WRITTEN REQUEST 1. Which quantities does the passage on Passivhaus school air quality say were monitored in real time at five-minute intervals?

TEXT BLOCK.
○ ○ ○
In the meantime, there is mounting evidence on the adverse effects of poor indoor air quality (IAQ) on children’s health and on their cognitive performance and ability to concentrate. Published evidence on the IAQ of UK schools is limited, however, and scarce for Passivhaus schools, in particular. To address this evidence gap, the IAQ of two UK Passivhaus primary schools was monitored.

School A was completed in 2013 and is in a suburban area. Balanced supply and extract rates are dictated by return air CO2 levels. Fresh air is supplied to the classrooms, then ‘used’ air is displaced to the ‘hub space’ (circulation and activities space) through sound-attenuated air paths.

Extraction is through the hub space and WCs. School B was completed in 2015 and is in an urban location. Supply and extract rates in the classrooms are fixed, and inlets/outlets are located in the classrooms. Heat recovery is used in winter, while a mixed-mode ventilation strategy is employed in summer, with users free to open windows.

In both schools, natural ventilation is achieved with user-operated windows and grilled ventilation panels in classrooms. Both have high-level windows in the hub (School A) or corridor (School B) of the first floor. These are operated by a BMS with override switches in School A, and user-operated in School B. School A has no high-level windows in classrooms.

All first-floor classrooms in School B have user-operated high-level windows. Airtightness is less than 0.6 air changes per hour at 50Pa. The design target ventilation rates were in line with ‘current at the time of completion’ guidance.

Trimsaran Primary School is a Passivhaus school, but not one of those studied in this research

In each school, monitors were installed in three classrooms and at an outdoor location on the roofs of the main buildings. Real-time monitoring took place at five-minute intervals between September 2018 and July 2019 for dry bulb temperature (DBT), relative humidity (RH), carbon dioxide (CO2) and particulate matter (PM2.5). In addition, passive diffusive sampling of nitrogen dioxide (NO2), and total and targeted volatile organic compounds (VOC) took place over a period of four days – including unoccupied hours – during winter and summer.
○ ○ ○
MATERIAL FOR THIS TASK.
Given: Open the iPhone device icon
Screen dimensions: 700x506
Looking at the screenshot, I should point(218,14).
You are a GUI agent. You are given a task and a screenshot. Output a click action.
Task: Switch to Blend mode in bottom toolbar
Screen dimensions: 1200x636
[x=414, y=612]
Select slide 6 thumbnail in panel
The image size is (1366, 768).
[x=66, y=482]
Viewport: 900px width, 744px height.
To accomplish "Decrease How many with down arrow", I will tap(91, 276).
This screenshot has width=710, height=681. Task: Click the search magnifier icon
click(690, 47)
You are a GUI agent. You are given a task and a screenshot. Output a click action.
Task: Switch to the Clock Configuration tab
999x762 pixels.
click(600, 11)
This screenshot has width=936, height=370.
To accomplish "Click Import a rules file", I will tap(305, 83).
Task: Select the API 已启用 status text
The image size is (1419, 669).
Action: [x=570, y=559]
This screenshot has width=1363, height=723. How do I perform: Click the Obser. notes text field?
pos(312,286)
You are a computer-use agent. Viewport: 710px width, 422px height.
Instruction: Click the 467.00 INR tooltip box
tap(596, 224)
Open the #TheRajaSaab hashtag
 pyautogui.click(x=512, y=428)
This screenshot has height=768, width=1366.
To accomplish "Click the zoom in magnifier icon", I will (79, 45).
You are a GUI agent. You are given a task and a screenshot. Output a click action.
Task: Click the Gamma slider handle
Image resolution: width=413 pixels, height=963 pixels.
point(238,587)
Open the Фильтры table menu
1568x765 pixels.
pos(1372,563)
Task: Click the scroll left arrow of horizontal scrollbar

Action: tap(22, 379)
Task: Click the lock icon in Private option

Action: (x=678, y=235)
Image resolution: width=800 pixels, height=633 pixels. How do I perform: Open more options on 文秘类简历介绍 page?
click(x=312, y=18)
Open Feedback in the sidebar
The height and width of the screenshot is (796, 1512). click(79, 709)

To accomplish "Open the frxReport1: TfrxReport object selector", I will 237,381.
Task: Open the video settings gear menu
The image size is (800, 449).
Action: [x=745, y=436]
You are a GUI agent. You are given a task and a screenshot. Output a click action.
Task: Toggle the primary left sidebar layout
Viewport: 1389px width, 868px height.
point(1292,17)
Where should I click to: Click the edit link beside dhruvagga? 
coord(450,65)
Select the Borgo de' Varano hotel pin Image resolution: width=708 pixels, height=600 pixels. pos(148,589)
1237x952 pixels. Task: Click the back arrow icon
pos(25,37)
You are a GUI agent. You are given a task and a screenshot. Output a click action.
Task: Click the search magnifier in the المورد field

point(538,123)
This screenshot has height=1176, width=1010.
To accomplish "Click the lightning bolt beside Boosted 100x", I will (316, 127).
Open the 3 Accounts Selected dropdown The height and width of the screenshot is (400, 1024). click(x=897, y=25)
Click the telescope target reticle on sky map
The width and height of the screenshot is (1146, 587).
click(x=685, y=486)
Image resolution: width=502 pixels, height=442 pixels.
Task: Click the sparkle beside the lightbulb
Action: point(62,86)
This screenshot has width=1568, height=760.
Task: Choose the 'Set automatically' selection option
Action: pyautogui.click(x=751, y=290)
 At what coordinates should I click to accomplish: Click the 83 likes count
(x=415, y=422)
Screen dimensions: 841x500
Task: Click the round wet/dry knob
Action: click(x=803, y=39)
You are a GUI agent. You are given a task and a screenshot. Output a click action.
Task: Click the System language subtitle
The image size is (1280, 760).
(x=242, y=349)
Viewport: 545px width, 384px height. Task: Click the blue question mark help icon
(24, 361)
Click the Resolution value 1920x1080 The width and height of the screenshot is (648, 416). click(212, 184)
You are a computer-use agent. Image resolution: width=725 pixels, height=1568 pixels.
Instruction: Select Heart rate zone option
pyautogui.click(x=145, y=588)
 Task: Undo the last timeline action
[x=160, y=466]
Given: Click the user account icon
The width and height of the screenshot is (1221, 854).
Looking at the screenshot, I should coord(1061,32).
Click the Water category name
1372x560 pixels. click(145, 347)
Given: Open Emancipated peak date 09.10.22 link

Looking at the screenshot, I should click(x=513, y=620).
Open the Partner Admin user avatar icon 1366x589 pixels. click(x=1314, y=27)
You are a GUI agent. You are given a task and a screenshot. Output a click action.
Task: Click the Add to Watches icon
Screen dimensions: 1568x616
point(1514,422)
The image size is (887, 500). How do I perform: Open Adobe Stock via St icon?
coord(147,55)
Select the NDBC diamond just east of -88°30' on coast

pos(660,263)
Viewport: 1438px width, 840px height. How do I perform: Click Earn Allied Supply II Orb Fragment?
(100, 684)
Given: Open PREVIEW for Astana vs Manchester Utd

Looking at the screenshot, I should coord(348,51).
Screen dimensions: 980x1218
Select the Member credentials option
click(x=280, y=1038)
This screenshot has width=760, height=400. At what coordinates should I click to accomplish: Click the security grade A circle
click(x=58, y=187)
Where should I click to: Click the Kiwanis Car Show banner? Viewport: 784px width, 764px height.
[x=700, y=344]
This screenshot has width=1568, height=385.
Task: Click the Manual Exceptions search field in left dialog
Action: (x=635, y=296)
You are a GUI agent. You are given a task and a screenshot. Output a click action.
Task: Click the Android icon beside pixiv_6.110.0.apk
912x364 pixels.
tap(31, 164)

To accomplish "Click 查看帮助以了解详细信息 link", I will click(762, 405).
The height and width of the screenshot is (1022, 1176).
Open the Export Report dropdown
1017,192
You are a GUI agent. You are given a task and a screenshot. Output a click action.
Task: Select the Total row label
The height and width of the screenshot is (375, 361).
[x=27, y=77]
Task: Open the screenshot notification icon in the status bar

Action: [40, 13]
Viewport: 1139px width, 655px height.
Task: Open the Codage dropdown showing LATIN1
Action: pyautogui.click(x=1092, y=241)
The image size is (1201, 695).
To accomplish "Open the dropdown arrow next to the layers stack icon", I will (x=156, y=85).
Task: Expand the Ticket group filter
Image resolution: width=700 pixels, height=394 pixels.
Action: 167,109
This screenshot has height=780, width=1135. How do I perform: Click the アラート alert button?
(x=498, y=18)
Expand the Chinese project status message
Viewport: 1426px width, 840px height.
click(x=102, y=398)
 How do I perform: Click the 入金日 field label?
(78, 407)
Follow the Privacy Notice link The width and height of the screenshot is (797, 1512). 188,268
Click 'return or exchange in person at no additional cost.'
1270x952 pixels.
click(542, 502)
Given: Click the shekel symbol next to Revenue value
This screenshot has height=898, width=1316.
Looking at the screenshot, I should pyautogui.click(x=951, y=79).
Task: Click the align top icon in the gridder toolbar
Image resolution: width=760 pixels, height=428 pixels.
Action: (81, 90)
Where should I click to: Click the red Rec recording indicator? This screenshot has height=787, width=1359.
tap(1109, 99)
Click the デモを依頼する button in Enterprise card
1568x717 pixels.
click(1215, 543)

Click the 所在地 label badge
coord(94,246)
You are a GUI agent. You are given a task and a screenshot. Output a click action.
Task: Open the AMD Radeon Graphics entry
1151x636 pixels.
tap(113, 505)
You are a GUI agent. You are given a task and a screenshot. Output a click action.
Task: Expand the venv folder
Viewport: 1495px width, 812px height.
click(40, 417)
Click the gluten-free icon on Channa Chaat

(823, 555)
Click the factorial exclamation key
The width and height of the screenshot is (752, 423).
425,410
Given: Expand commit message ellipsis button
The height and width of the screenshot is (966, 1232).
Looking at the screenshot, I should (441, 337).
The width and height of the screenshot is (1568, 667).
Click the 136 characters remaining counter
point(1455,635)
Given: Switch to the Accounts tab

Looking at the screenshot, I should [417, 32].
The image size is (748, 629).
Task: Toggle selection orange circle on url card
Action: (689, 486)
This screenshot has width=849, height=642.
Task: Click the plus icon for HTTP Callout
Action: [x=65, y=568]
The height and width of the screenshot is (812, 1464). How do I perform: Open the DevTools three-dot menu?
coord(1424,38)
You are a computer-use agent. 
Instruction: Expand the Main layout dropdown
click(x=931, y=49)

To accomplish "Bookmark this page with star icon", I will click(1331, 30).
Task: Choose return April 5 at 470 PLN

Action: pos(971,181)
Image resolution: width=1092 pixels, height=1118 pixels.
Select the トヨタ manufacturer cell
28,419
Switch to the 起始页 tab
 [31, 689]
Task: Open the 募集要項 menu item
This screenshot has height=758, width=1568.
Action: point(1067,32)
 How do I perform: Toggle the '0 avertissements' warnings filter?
○ ○ ○
WRITTEN REQUEST 2. In the entries, begin at the line that has "Task: Undo the last timeline action" and stop after the line that has "1372x560 pixels. click(145, 347)". Rename "Water" to "Fire" in those lines and leave everything else unchanged.

WRITTEN REPLY 1.
- Dry bulb temperature (DBT)
- Relative humidity (RH)
- Carbon dioxide (CO2)
- Particulate matter (PM2.5)

WRITTEN REPLY 2.
 Task: Undo the last timeline action
[x=160, y=466]
Given: Click the user account icon
The width and height of the screenshot is (1221, 854).
Looking at the screenshot, I should coord(1061,32).
Click the Fire category name
1372x560 pixels. click(145, 347)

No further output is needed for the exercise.